2007-01-28 04:16:10 · 7 answers · asked by me m 1 in Social Science Gender Studies

7 answers

Marraige, Motherhood, Domesticity. End of.

2007-01-28 04:23:42 · answer #1 · answered by bumbleboi 6 · 1 0

As with so many other things, it depended a lot on what class of woman we're talking about.

Most women were of poorer classes. You could marry, and then you'd have kids and run the household, and do a lot of the labor -- keep a garden for food, feed chickens and collect the eggs, milk cows, etc.

And cook, clean, make clothes, take care of everyone in the household. (Man works from sun to sun, but a woman's work is never done, went the saying.)

Or you could be a servant, taking care of rich people's households -- taking care of the children, cooking, cleaning, etc.

In upper classes, you "ran" the household in the sense of organising the servants and making the decisions (telling the cooks what to cook, and the gardeners to plant, for instance). You were also in charge of the social and spiritual life of the family, keeping the calendar of engagements, planning social events, and often volunteering time to community service.

On the whole, women had fewer options than men.

Reading literature of the day would be a great way to understand more about this (I don't mean modern novels about those times, but things written then, especially things written by women then -- Jane Austin, for instance).

2007-01-28 05:48:14 · answer #2 · answered by tehabwa 7 · 0 0

Hon, you could take a Master's Degree in that topic - in fact, several women have done exactly that in recent years. Google the topics "women's rights", "sufferage" and "Women's Hall of Fame" (located here in upstate New York at Seneca Falls).

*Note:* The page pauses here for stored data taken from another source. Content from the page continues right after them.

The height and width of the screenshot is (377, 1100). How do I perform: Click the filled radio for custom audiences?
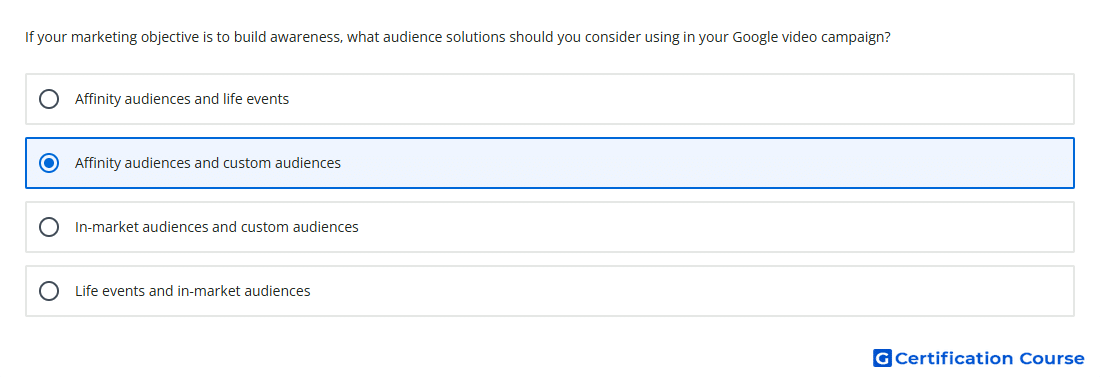(x=49, y=163)
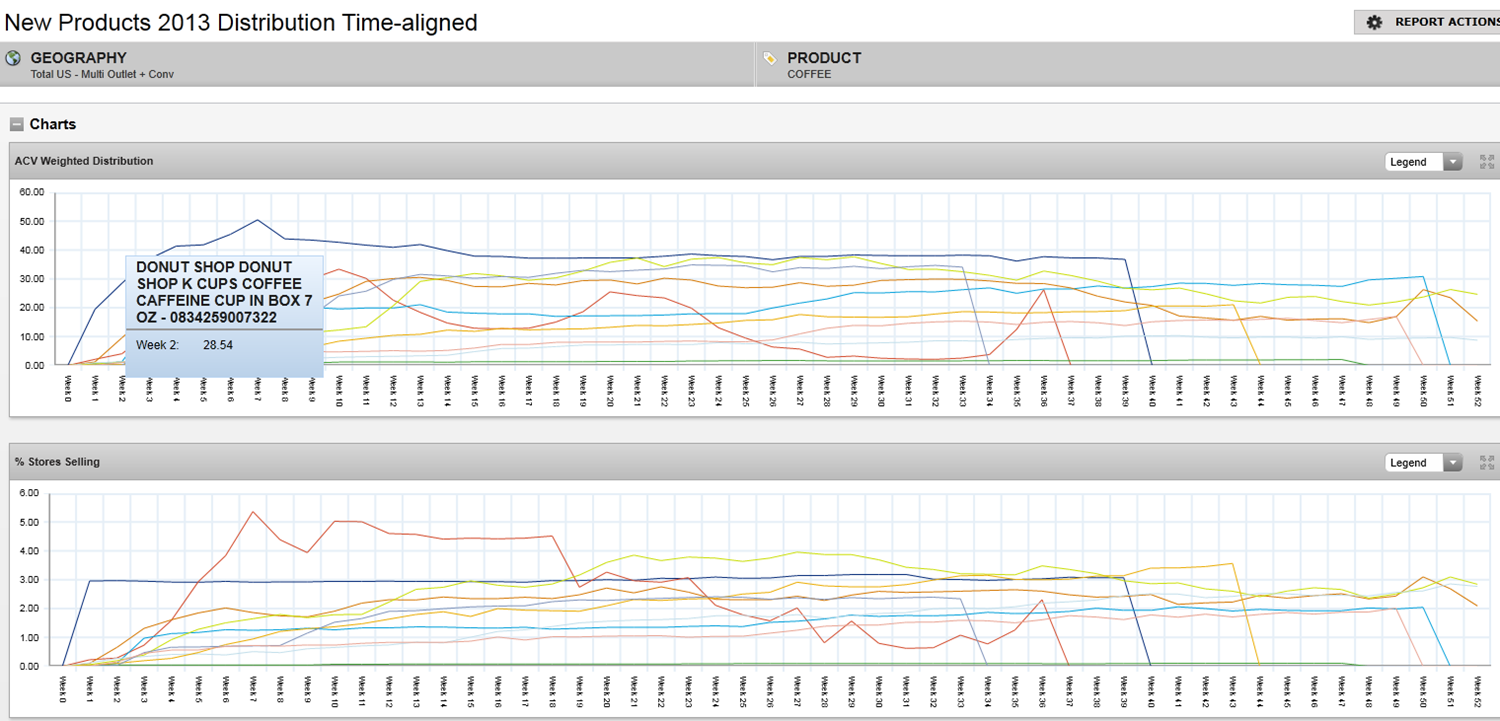Click the COFFEE product value text
This screenshot has height=721, width=1500.
[808, 74]
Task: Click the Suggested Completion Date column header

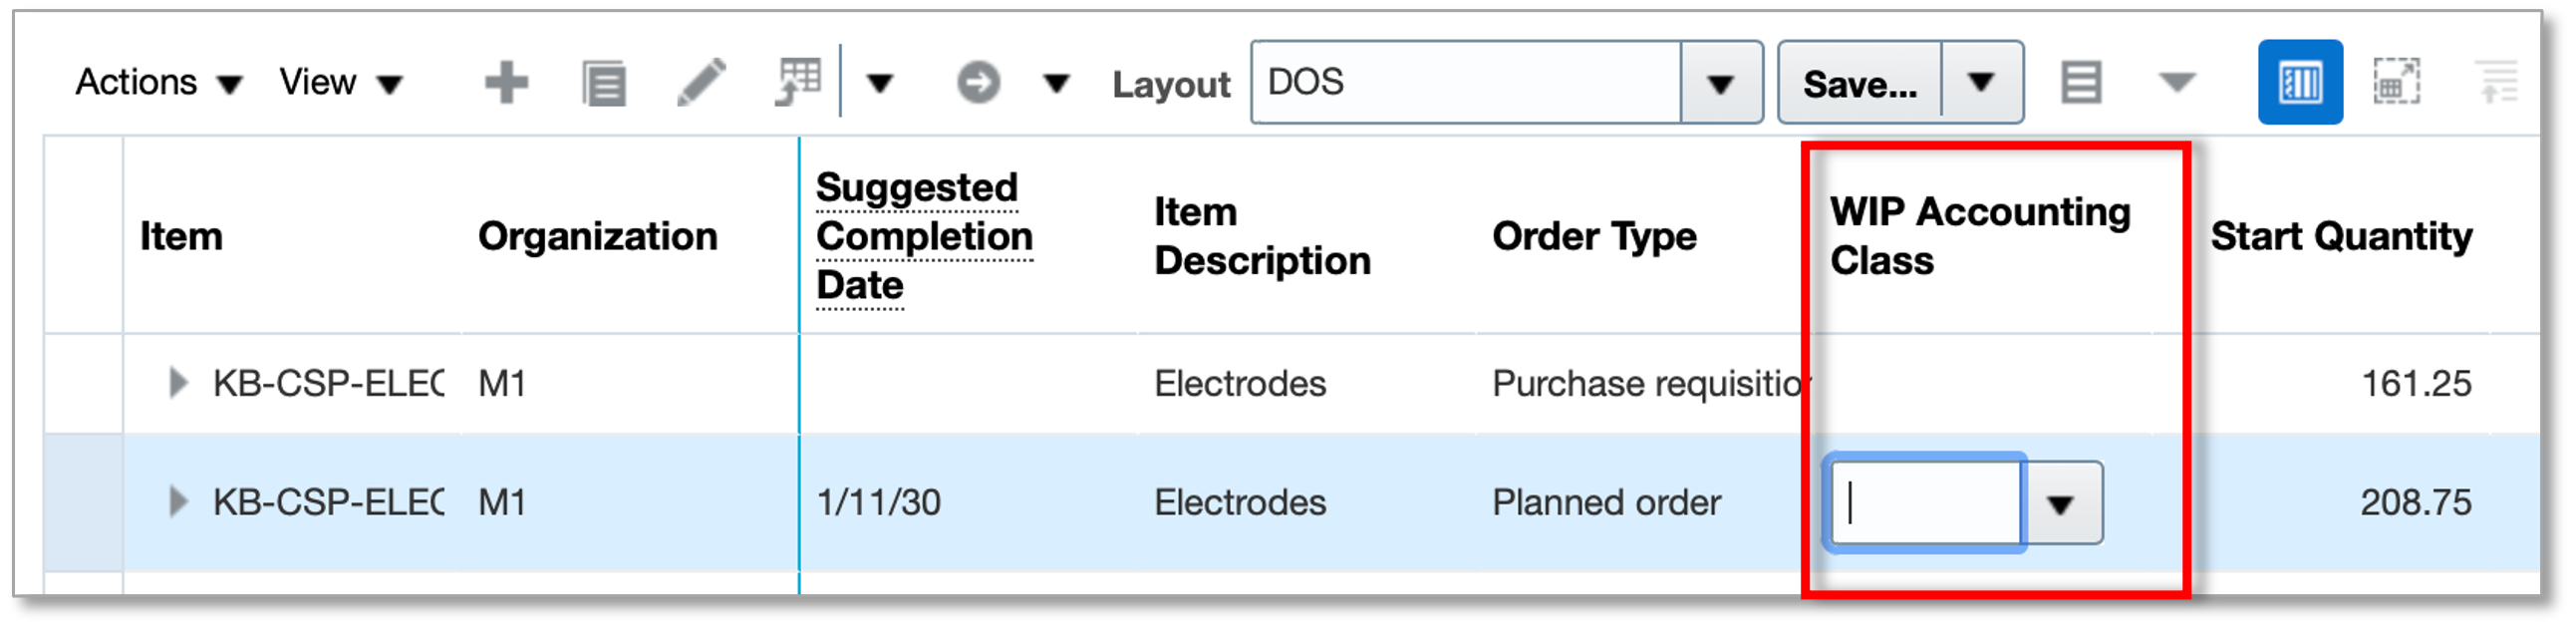Action: (923, 236)
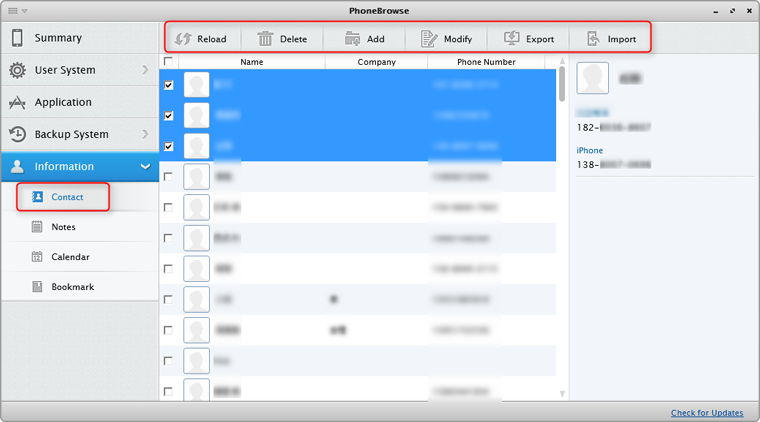Image resolution: width=760 pixels, height=422 pixels.
Task: Expand the Backup System section arrow
Action: click(x=145, y=134)
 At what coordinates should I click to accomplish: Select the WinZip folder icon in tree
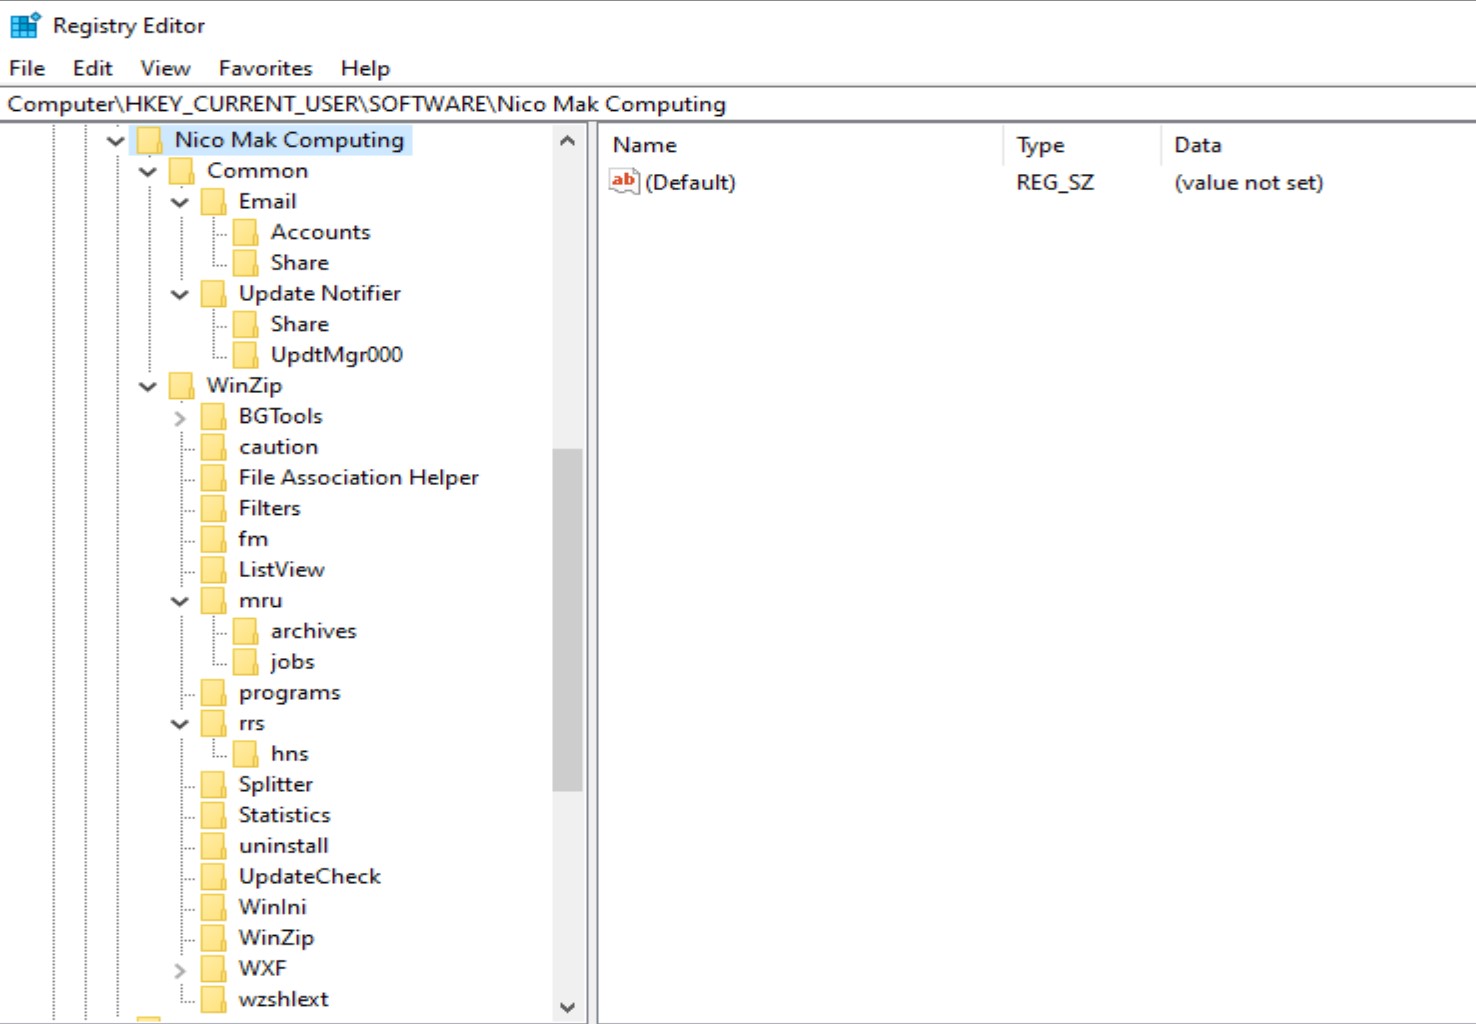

Although it did vary somewhat, women in the early Nineteenth Century weren't much better off than were black slaves on southern plantations. You were the property of your father,and when married, of your husband. He, not you, owned the clothes on your back and your children were your husband's property, not yours. You could not enter into a business agreement - not even to sell the products you made with your own hands - or keep your own money - that was your husband's, too. You might write some of the most lasting and memorable poetry ever written, but you could not get a publisher to print it: you'd have to assume a man's identity first and have your material published as if it were written by a man. Payment for purchased copies of your poetry would go into an account managed by your husband or another male related to you, such as your brother, father or uncle.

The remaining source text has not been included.